Após o crime, ele tomou banho, trocou de roupa, deixou o apartamento e foi para Conceição da Barra, no Norte do Estado, de ônibus. Dois dias depois foi preso pela Polícia Civil. Foi denunciado pelo MPES, o que foi aceito pela Justiça em junho do ano passado.
E nega arrependimento. “Não adianta eu dizer que nessa hora eu tava arrependido, porque eu não tava, eu ainda tava com muita raiva dela, eu ouvia o barulho deles fazendo sexo e isso ficava na minha cabeça…”
O que diz o novo laudo?
O documento relata que Matheus evidenciou um “histórico psicopatológico condizente com transtornos mentais e comportamentais devidos ao uso de múltiplas drogas e ao uso de outras substâncias psicoativas — síndrome de dependência e transtorno psicótico residual ou de instalação tardia, bem como acentuação de determinados traços de personalidade".
Diz ainda que a análise dos fatos envolvendo o crime, comparados às justificativas que o jovem forneceu aos médicos para o cometimento do assassinato “apresentam caráter francamente delirante”.
“Captava pequenos acontecimentos cotidianos como prova inequívoca de estar sendo ludibriado e traído por sua companheira, fato este em desacordo com a realidade universalmente compartilhada”, é relatado no texto.
E acrescenta que, “dessa forma, sendo incapaz de diferenciar realidade e fantasia em virtude da patologia que portava, cometeu o delito em função dos delírios que apresentava”.
E conclui informando que o jovem apresenta quadro “compatível com perturbação da saúde mental e doença mental”. E ainda: “Era, à época dos fatos, parcialmente capaz de entender e inteiramente incapaz de autodeterminar-se, em relação ao fato praticado”.

◇ ◇ ◇

> **EXERCÍCIOS PROPOSTOS**:
[A] Diga se cada afirmação concorda com o trecho sobre o laudo, respondendo sim ou não e citando as palavras do trecho que decidem: (i) depois do crime, ele seguiu de ônibus para Conceição da Barra; (ii) ele foi preso pela Polícia Militar uma semana depois; (iii) o laudo conclui que, à época dos fatos, ele era inteiramente capaz de entender o fato praticado.
[B] Prossiga com o trecho sobre o laudo a partir da última frase apresentada.
As linhas não têm papel nenhum nesta atividade.

[Itens listados em um conjunto de dados]
◇ ◇ ◇

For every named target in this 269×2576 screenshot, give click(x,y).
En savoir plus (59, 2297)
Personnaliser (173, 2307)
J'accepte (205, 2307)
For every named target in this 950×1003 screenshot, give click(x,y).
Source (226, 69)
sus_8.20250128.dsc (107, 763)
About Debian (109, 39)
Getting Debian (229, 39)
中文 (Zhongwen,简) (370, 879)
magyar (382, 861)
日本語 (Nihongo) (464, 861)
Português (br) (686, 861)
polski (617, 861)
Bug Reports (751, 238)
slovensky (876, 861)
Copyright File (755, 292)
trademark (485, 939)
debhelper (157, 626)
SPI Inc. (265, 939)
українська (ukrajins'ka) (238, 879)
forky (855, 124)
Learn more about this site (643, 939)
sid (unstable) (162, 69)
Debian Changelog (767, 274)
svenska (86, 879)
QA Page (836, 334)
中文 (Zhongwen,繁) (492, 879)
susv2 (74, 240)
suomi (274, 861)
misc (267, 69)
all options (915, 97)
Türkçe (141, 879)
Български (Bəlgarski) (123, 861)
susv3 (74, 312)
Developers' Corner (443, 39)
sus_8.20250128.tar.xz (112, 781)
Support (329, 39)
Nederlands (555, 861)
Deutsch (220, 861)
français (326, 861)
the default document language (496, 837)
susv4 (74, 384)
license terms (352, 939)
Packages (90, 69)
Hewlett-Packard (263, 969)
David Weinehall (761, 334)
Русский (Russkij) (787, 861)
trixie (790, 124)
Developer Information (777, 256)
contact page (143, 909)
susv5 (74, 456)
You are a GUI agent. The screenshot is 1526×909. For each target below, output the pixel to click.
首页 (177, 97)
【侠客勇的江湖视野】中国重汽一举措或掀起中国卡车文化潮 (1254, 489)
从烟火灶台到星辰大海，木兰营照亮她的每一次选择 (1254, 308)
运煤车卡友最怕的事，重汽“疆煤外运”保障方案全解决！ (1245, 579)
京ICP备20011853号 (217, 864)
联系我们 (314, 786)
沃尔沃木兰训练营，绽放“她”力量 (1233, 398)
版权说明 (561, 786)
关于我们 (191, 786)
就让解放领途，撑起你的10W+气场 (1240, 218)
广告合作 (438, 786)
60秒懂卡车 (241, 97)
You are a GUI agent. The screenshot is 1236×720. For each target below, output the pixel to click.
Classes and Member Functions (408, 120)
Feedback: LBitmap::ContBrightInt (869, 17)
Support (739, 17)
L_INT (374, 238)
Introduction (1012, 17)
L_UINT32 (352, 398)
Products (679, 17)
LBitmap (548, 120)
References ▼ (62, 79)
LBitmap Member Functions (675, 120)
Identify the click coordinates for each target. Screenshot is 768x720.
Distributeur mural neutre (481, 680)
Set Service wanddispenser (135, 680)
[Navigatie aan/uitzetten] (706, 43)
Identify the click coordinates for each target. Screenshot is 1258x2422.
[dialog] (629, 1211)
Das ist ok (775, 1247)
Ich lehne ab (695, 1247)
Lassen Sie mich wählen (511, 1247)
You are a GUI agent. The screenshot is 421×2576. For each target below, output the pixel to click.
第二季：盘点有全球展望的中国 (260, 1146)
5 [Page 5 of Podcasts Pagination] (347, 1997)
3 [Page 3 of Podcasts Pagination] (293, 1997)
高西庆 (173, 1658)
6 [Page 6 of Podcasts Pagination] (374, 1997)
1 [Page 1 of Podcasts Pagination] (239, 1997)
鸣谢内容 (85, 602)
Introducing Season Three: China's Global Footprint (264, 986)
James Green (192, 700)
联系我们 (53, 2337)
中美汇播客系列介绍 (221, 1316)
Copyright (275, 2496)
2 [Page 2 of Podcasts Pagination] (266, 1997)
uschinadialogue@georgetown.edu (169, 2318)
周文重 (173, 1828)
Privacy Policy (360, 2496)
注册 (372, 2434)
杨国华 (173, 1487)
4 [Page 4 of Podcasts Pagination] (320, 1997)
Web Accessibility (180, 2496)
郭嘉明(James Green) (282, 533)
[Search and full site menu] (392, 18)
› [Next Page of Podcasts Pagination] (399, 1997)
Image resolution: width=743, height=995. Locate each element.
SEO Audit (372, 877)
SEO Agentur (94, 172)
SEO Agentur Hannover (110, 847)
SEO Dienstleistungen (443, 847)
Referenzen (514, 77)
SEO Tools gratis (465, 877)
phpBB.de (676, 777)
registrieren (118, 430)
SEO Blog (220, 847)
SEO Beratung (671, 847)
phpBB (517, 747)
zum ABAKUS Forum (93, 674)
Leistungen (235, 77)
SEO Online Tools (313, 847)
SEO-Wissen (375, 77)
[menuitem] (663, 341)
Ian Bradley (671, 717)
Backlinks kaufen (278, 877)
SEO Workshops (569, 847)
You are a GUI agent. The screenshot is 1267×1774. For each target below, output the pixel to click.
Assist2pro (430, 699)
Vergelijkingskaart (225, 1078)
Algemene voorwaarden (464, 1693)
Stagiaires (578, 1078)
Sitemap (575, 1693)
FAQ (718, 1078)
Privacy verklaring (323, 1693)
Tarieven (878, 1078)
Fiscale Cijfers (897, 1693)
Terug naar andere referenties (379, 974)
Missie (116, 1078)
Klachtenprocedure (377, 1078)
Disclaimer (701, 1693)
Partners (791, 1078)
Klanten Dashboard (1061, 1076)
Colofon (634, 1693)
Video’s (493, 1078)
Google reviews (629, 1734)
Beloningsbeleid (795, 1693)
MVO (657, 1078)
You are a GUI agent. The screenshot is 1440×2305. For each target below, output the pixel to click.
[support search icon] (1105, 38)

◇ ◇ ◇

> **RESPOSTAS**:
[A]
(i) Sim: "foi para Conceição da Barra, no Norte do Estado, de ônibus".
(ii) Não: "Dois dias depois foi preso pela Polícia Civil."
(iii) Não: "parcialmente capaz de entender e inteiramente incapaz de autodeterminar-se".

[B]
Matheus permanece detido no Centro de Detenção Provisória de Viana 2 (CDPV 2). Segundo as informações do laudo, ele ainda apresenta “sintomatologia psicótica residual”, embora esteja fazendo uso de medicação na unidade prisional. E sugere que o tratamento deva ser em regime de internação, preferencialmente na UCTP.
Uso de drogas
O primeiro exame pericial foi realizado em julho do ano passado, após ser solicitado pelo advogado de Matheus, Homero Mafra. O resultado revelou que o jovem possui “transtornos mentais e comportamentais devido ao uso de múltiplas drogas e ao uso de outras substâncias psicoativas — transtorno psicótico residual ou de instalação tardia”. O problema foi identificado na classificação internacional de doenças com o “CID10 F19.7”
No segundo exame foram incluídas outras classificações: transtornos mentais e comportamentais devidos ao uso de múltiplas drogas e ao uso de outras substâncias psicoativas — síndrome de dependência (CID10 F19.2). E ainda a acentuação de traços de personalidade (CID10 Z73.1).
Mafra não quis se manifestar sobre o novo laudo. Em entrevista concedida em março, informou que não tinha se surpreendido com o resultado do primeiro exame. “Ele não conseguia perceber o caráter ilícito de seus atos na época dos fatos. O juízo deve absolvê-lo e aplicar uma medida de segurança, como uma internação em um hospital psiquiátrico”, disse, na ocasião.
Família não aceita laudo
Para o assistente de acusação, o advogado Rivelino de Souza Amaral, que atua ao lado do MPES representando no processo a família da jovem morta, o novo laudo terá que ser refeito. A começar por ter sido assinado por dois médicos quando a decisão judicial estabeleceu que fossem três profissionais. Aponta ainda que ele não é claro e é inconclusivo por não responder às perguntas formuladas pelo juiz, promotor e advogados.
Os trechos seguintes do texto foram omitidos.